Aus dem Amerikanischen von Christoph Schuler. Auf einer Reise in den hohen Norden Kanadas trifft Joe Sacco die einheimischen Dene. Heute droht das Volk zwischen dem Zwang zu wirtschaftlichem Fortschritt und dem Wunsch, zu einem traditionellen, naturnahen Leben zurückzukehren, aufgerieben zu werden. Joe Sacco berichtet über die Ausbeutung der Bodenschätze, die Träume der jüngeren Generation und ein Schulsystem, das den Kindern erst ihre Eltern und dann ihre Jugend geraubt hat, um sie sesshaftzu machen und zur Integration in die Kultur der Weißen zu zwingen.
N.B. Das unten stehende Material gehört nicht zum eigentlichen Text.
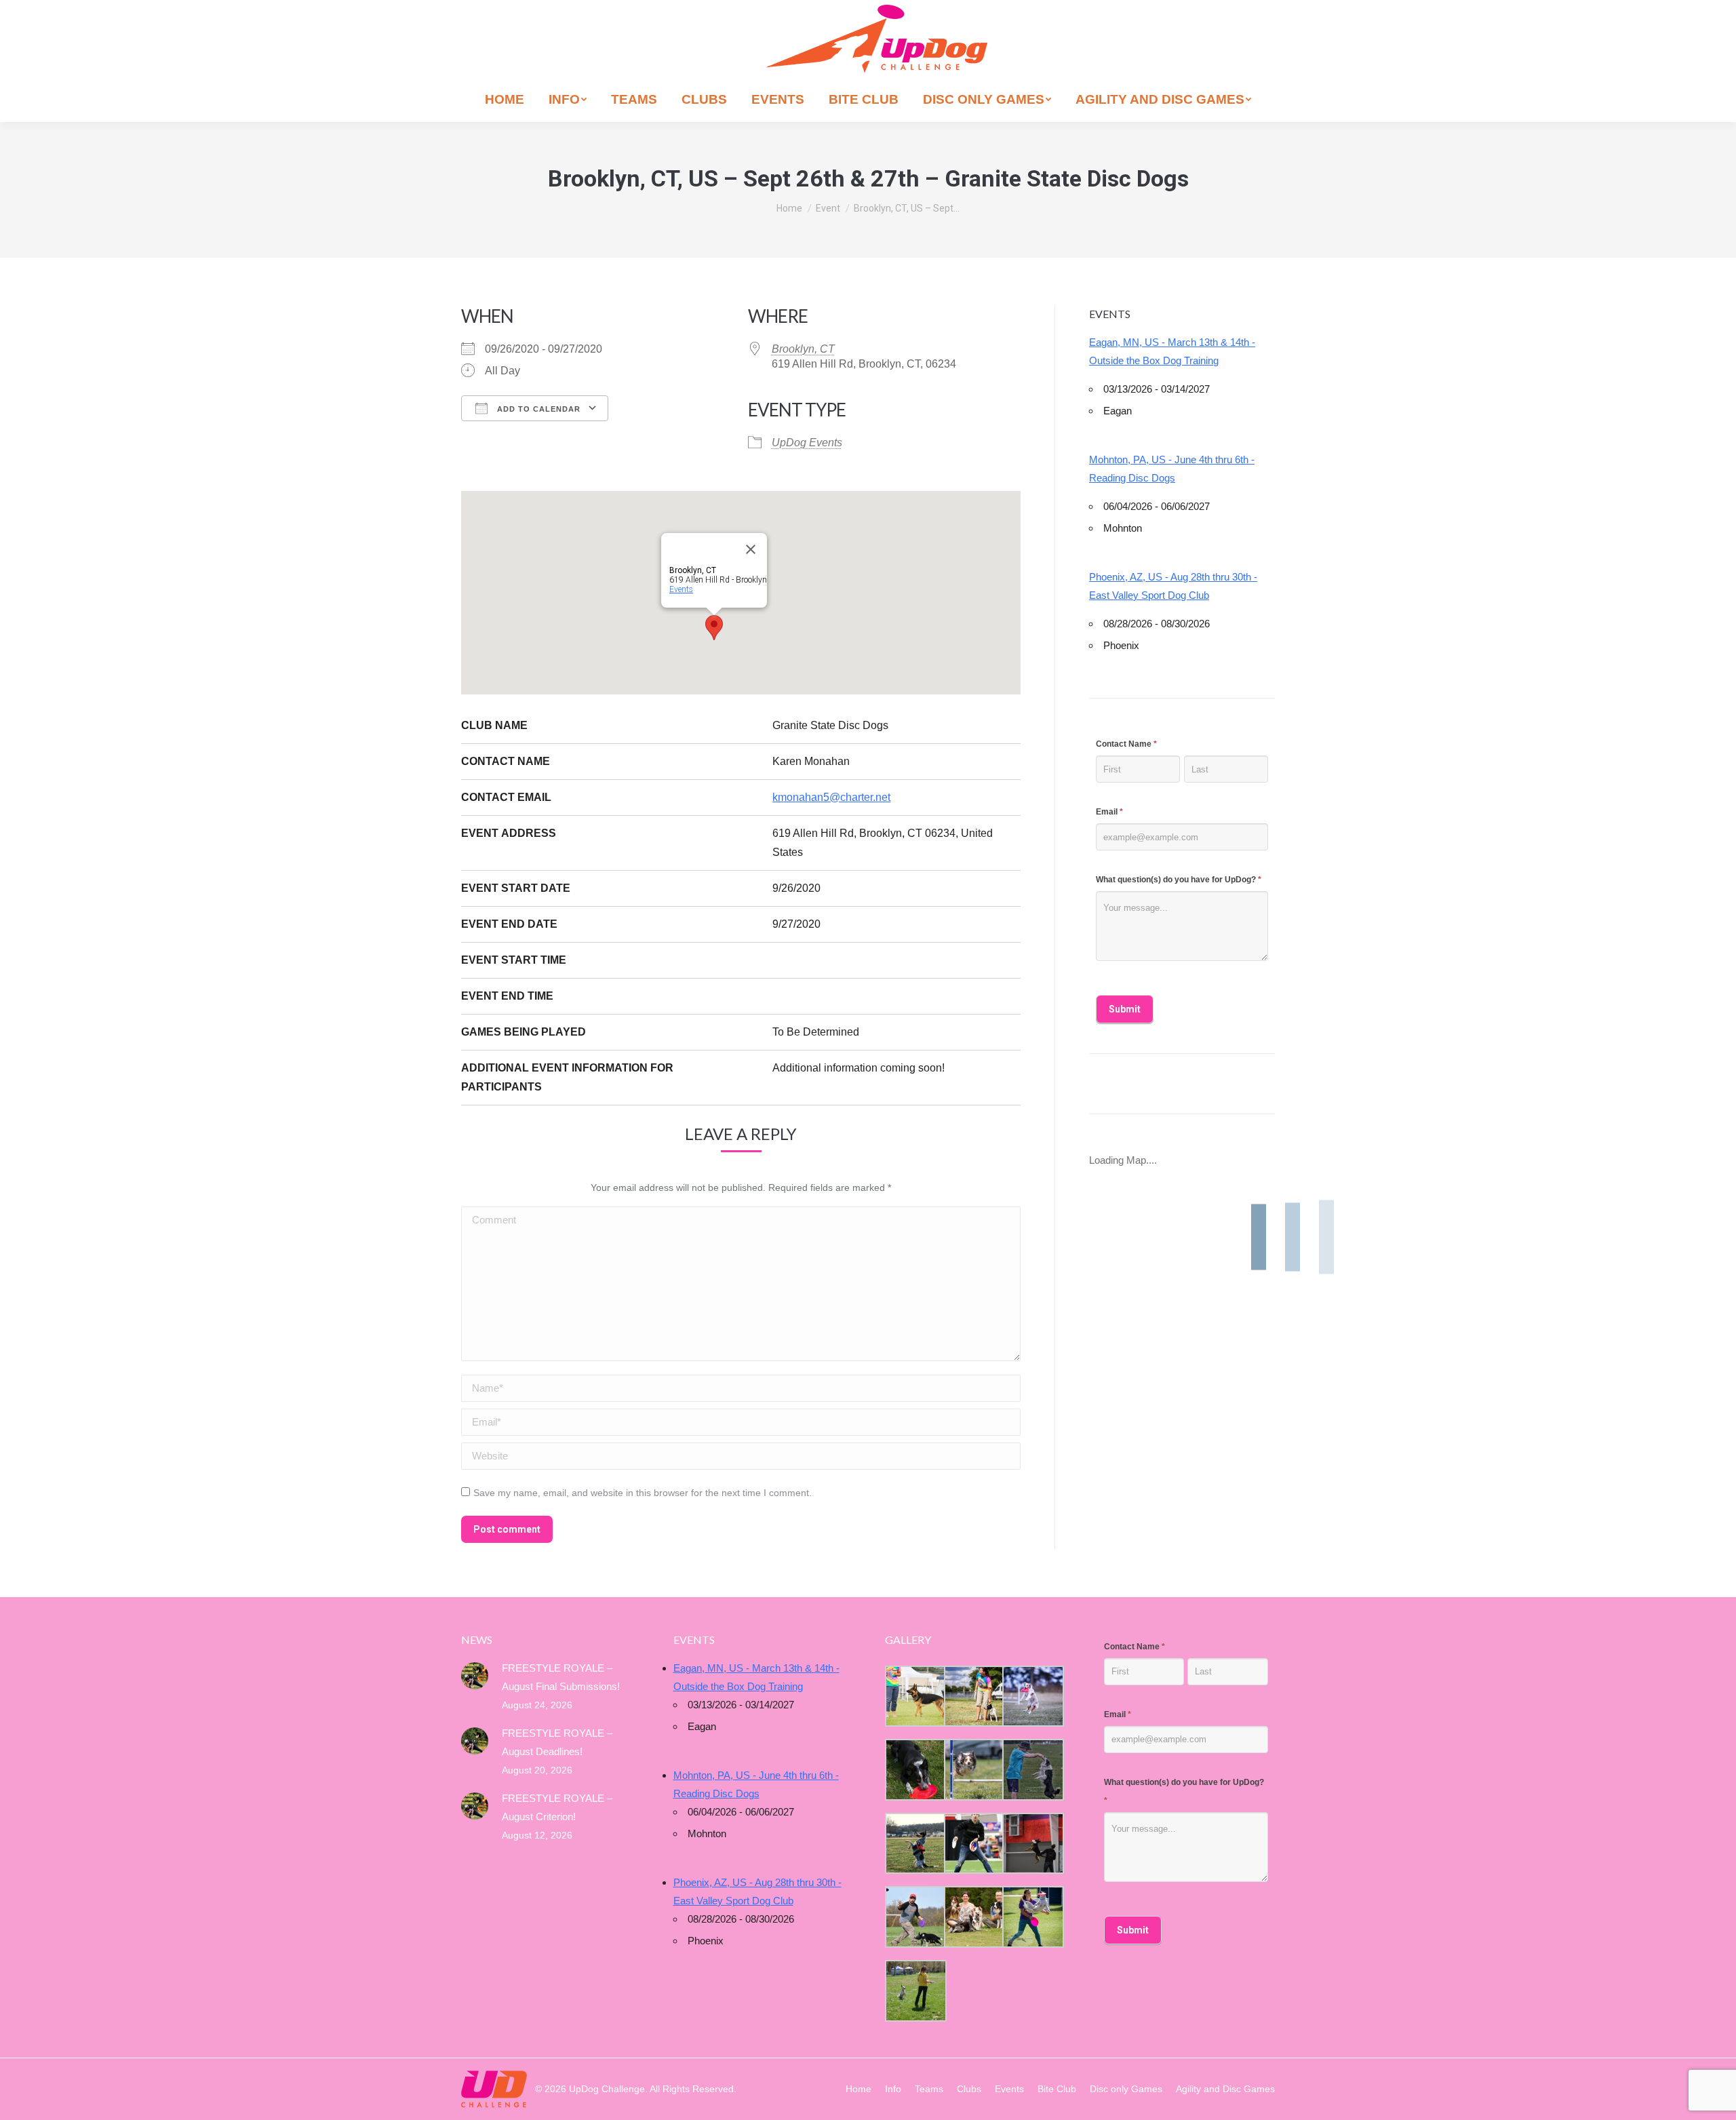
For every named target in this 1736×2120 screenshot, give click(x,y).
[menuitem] (504, 99)
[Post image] (474, 1675)
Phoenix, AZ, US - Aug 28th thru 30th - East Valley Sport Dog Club (1173, 586)
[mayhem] (914, 1843)
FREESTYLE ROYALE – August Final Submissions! (561, 1677)
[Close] (750, 549)
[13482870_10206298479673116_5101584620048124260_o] (973, 1770)
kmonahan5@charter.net (831, 797)
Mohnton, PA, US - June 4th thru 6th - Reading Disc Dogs (1172, 469)
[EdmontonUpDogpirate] (1031, 1696)
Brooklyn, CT (803, 349)
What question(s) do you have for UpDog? (1178, 879)
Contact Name (1126, 744)
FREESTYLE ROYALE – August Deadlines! (557, 1742)
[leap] (1031, 1917)
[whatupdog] (973, 1843)
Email (1109, 812)
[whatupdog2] (1031, 1843)
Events (681, 589)
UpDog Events (807, 442)
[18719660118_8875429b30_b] (914, 1696)
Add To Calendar (537, 409)
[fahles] (973, 1917)
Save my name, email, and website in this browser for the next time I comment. (642, 1492)
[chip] (1031, 1770)
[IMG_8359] (973, 1696)
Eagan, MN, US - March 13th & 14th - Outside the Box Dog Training (1172, 351)
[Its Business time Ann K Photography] (914, 1770)
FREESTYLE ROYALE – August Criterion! (557, 1807)
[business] (914, 1917)
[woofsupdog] (914, 1991)
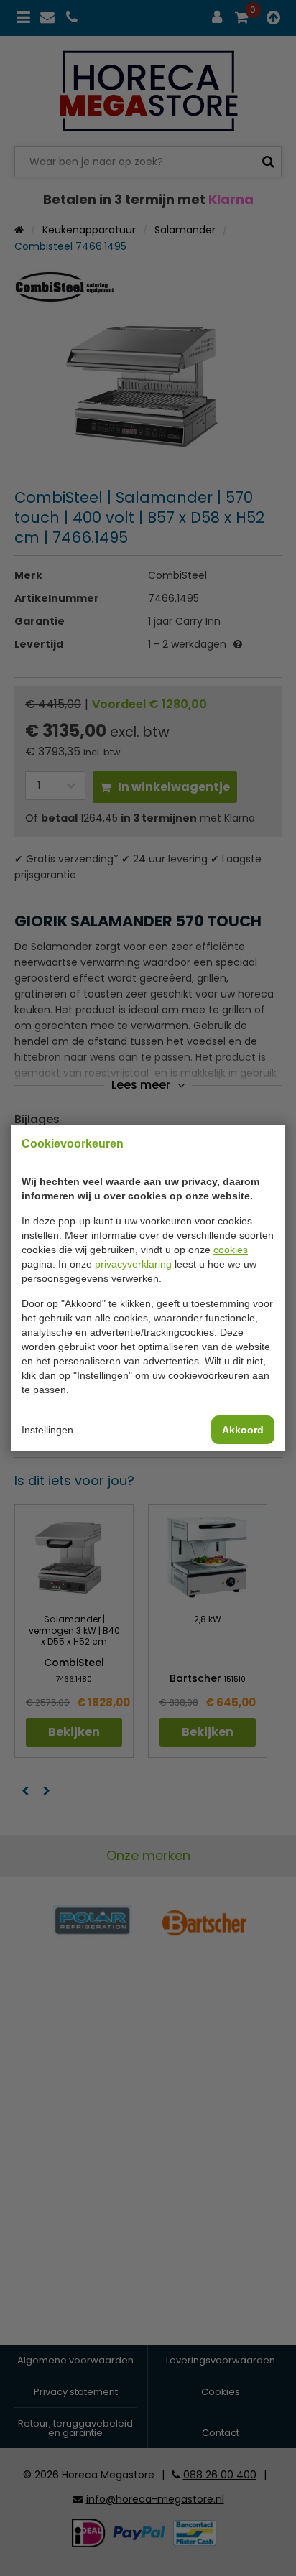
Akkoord (243, 1430)
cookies (230, 1249)
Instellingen (47, 1430)
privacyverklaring (133, 1264)
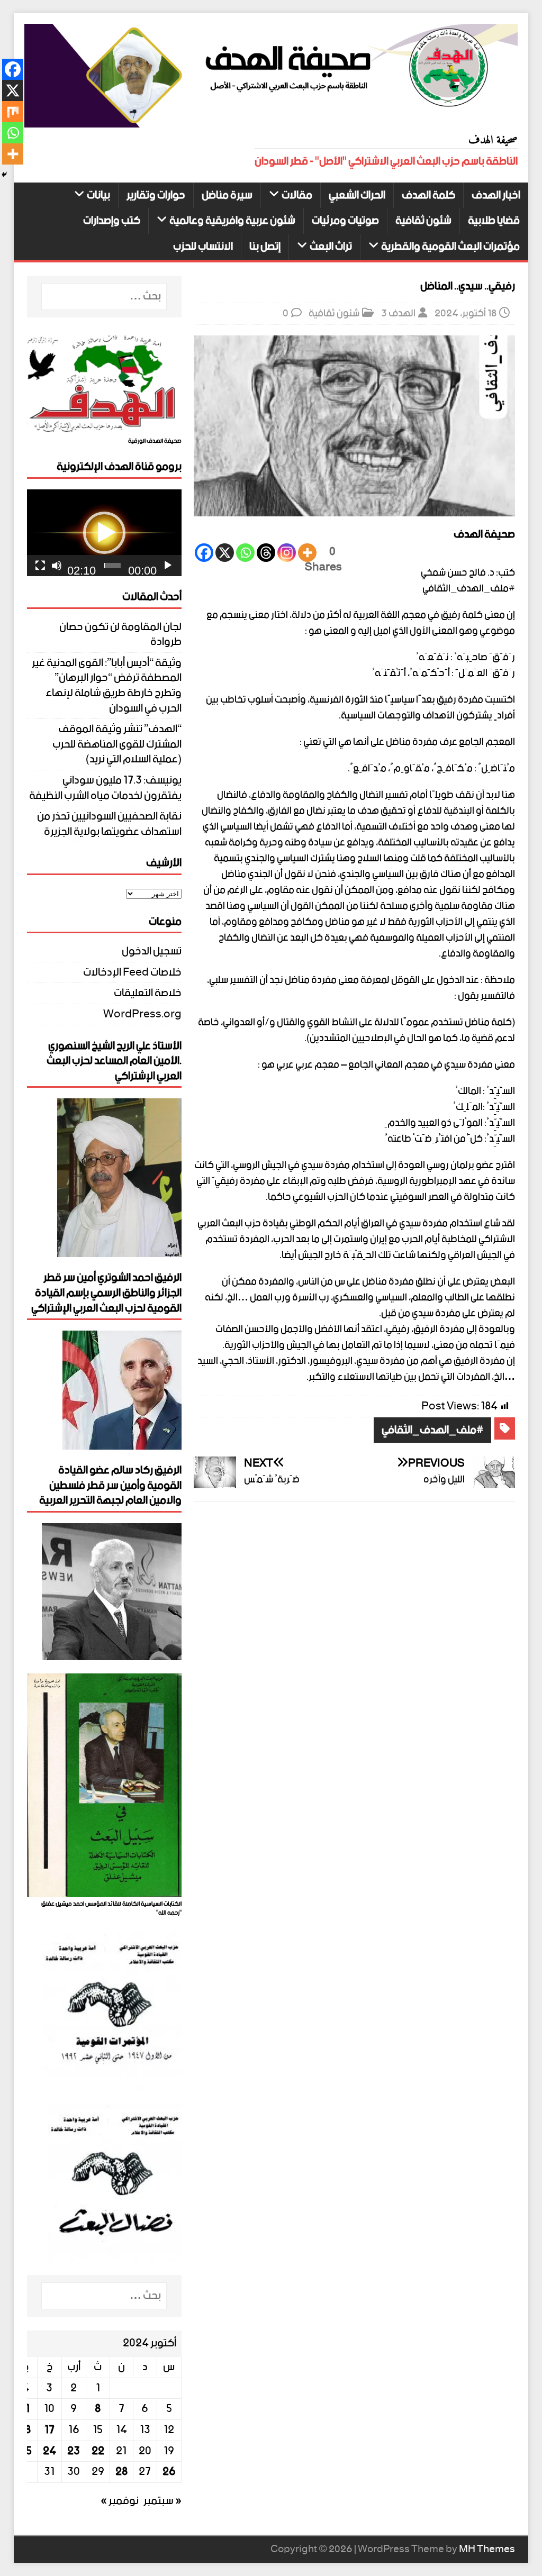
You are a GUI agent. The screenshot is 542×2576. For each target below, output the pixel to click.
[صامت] (56, 565)
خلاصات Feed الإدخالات (132, 972)
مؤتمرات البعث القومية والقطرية (450, 247)
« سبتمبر (162, 2501)
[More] (307, 552)
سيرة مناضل (227, 195)
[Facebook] (204, 552)
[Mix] (12, 111)
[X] (224, 552)
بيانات (98, 195)
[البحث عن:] (104, 296)
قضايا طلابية (494, 221)
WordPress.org (142, 1014)
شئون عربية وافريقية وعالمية (232, 221)
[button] (104, 533)
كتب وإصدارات (111, 221)
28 (121, 2472)
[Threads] (266, 552)
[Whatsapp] (245, 552)
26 (169, 2472)
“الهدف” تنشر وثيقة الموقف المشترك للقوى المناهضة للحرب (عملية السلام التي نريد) (117, 744)
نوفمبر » (120, 2501)
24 (49, 2451)
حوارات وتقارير (156, 195)
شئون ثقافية (423, 221)
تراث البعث (331, 247)
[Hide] (4, 174)
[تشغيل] (167, 565)
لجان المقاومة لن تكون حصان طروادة (120, 634)
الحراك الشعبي (357, 195)
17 (49, 2430)
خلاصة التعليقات (148, 993)
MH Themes (487, 2549)
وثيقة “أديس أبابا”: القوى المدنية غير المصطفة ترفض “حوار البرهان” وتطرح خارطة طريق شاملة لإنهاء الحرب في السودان (107, 685)
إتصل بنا (265, 247)
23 (73, 2451)
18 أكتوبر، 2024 (465, 313)
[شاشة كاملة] (40, 565)
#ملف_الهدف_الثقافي (432, 1430)
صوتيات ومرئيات (345, 221)
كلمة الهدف (428, 195)
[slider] (112, 565)
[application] (104, 532)
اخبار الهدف (496, 195)
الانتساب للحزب (203, 247)
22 (98, 2451)
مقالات (297, 195)
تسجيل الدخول (152, 953)
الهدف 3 (398, 313)
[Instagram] (286, 552)
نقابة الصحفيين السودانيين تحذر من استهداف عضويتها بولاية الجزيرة (109, 824)
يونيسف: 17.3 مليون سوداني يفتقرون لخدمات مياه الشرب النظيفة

Rezensent Ralph Trommer ist berührt von Joe Saccos Comicreportage, in der der Comicautor von der Verfrachtung junger indigener Kanadier, genannt Dene, in christliche Internate als Teil der Kolonisierung Kanadas berichtet. Trommer erklärt, dass Sacco für sein Projekt vor Ort recherchiert und mit Zeitzeugen gesprochen habe, deren ganz unterschiedliche Erfahrungsberichte und Ansichten er in seinem Comic wiedergebe. Illustriert würden diese durch feine, stellenweise ironisch überspitzte Tuschezeichnungen, die "subtile Charakterporträts" schaffen, lobt Trommer. Eine anschauliche Comicreportage in "unaufgeregtem Erzählrhythmus", die trotz der Reporterperspektive eine "große Nähe" zu den Dene herstelle, schließt der bewegte Rezensent.
Rezensionsnotiz zu
Süddeutsche Zeitung, 29.07.2020
Rezensent Thomas Steinaecker ist dem Comicartisten Joe Sacco dankbar, dass er ihm das kanadische Volk der Dene bekannt macht. Dass der für seine realistischen, politisch kritischen Bebilderungen von Minderheitskonflikten bekannte Autor eine überzeugende Form für den Clash der kanadischen Indigenen mit der westlichen Kultur findet, möchte Steinaecker jedoch nicht behaupten. Zu episodisch erscheint ihm die auf komplexe Zusammenhänge abhebende Erzählung, zu wenig spiegelt die Bildsprache im Comic diejenige der Indigenen wider, meint der Rezensent. Außerdem kommt es im Buch mitunter zu einer Idealisierung der Dene, die dem Projekt nicht gut tut, findet Steinaecker.